Widow and Her Pool

As a new season begins, so do all the projects and tasks that come with it. Summer used to mean the pool was sparkling and ready, the grass was trimmed with care, the deck was inviting, and cold drinks were waiting. There was always laughter—crabs on the table, kids splashing in the water, baseball in the background, and friends filling every space with joy.

But this is the first summer without my husband.

I’ve already made it through fall, winter, and spring. Though “survived” may be too generous of a word. Some days, survival has looked like nothing more than waking up and simply trying to keep going.

A new season brings with it new challenges, new to-do lists, and new anxieties. These are things I’ve never had to manage before on my own.

The truth is—the pool isn’t ready. Scott passed away before it was winterized, and now I’m here, unsure of where to even start. The deck doesn’t look the same without his touch. I’m trying my best to keep the kitchen and dining room guest-ready, the yard neat and trimmed, the front door open to friends. But most days, it feels like I’m failing.

Still, I remind myself:
I made it through fall.
I survived winter—cold nights, snowstorms, power outages. I figured out how to keep the house warm, collected my own wood, even used a bit of science to melt ice without needing to shovel.

Spring came with bittersweet milestones. It was the season we both had birthdays—just three weeks apart, always turning the same age for a little while. I longed for the sun on my face again, but that warmth came wrapped in fresh waves of grief.

And now here I am. Summer. Our season. Our anniversary season.
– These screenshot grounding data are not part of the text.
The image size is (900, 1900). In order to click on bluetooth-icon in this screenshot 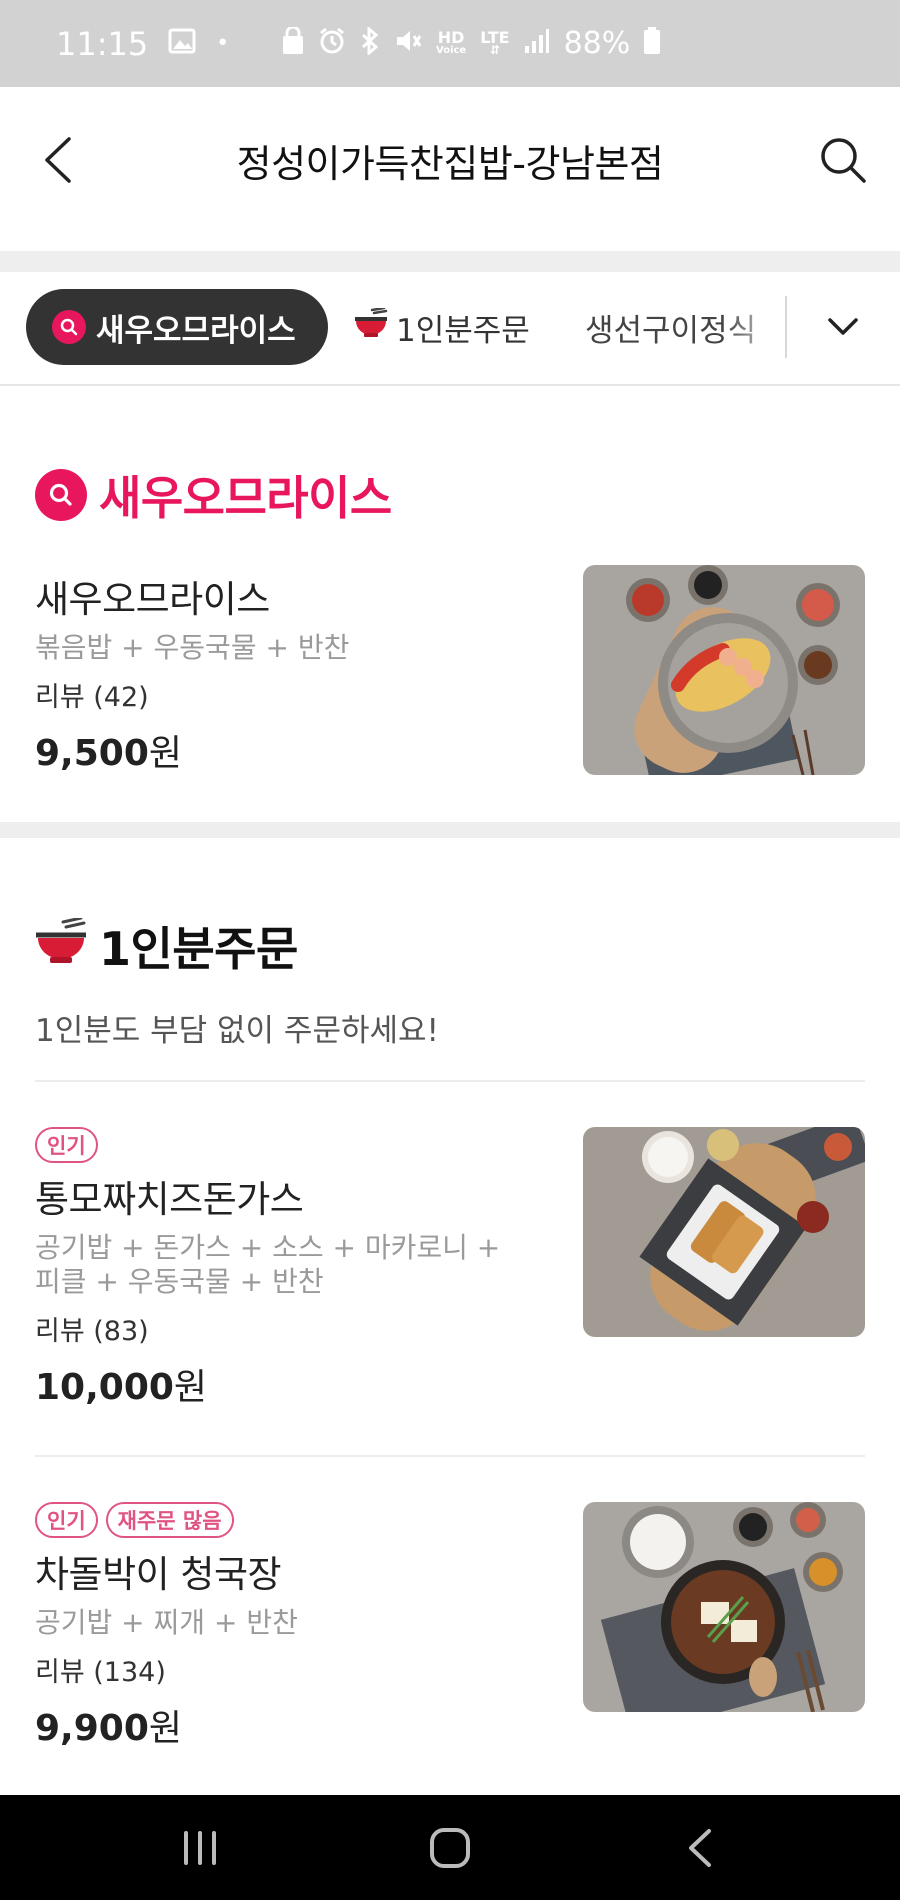, I will do `click(370, 42)`.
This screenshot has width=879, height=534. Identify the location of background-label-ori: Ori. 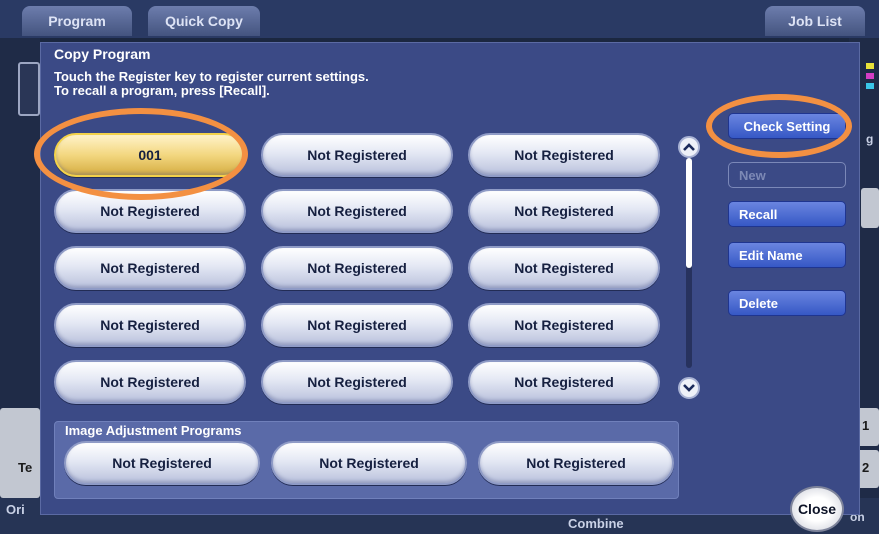
(16, 510).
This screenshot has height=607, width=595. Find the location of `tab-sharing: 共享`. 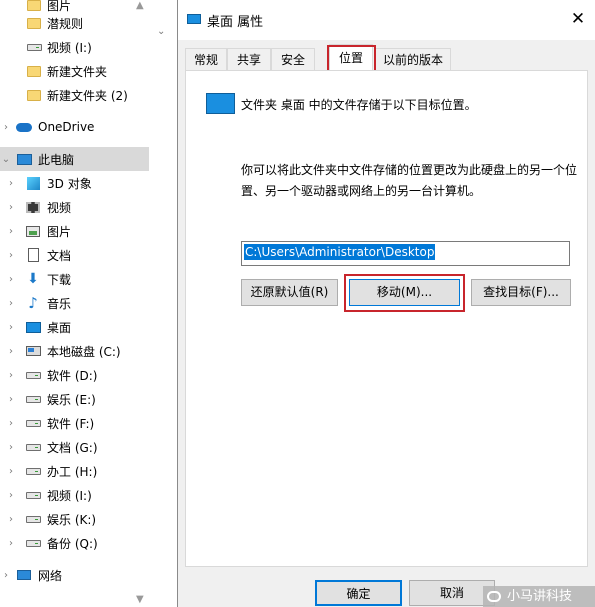

tab-sharing: 共享 is located at coordinates (249, 59).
Last summer was our final anniversary together.

This year, I’m fighting to bring it all back. To hear the joyful noise again. To fill the yard with the smell of seafood and sunscreen. To see kids jumping into the pool and hear the gentle clink of cold drinks shared on the deck.

And maybe—just maybe—as the summer breeze brushes across my cheek, I’ll hear his laughter again. Somewhere in the echoes of this space, in the rhythm of a season we built together, I’ll feel Scott’s memory settling in with the same warmth I’m still learning to carry.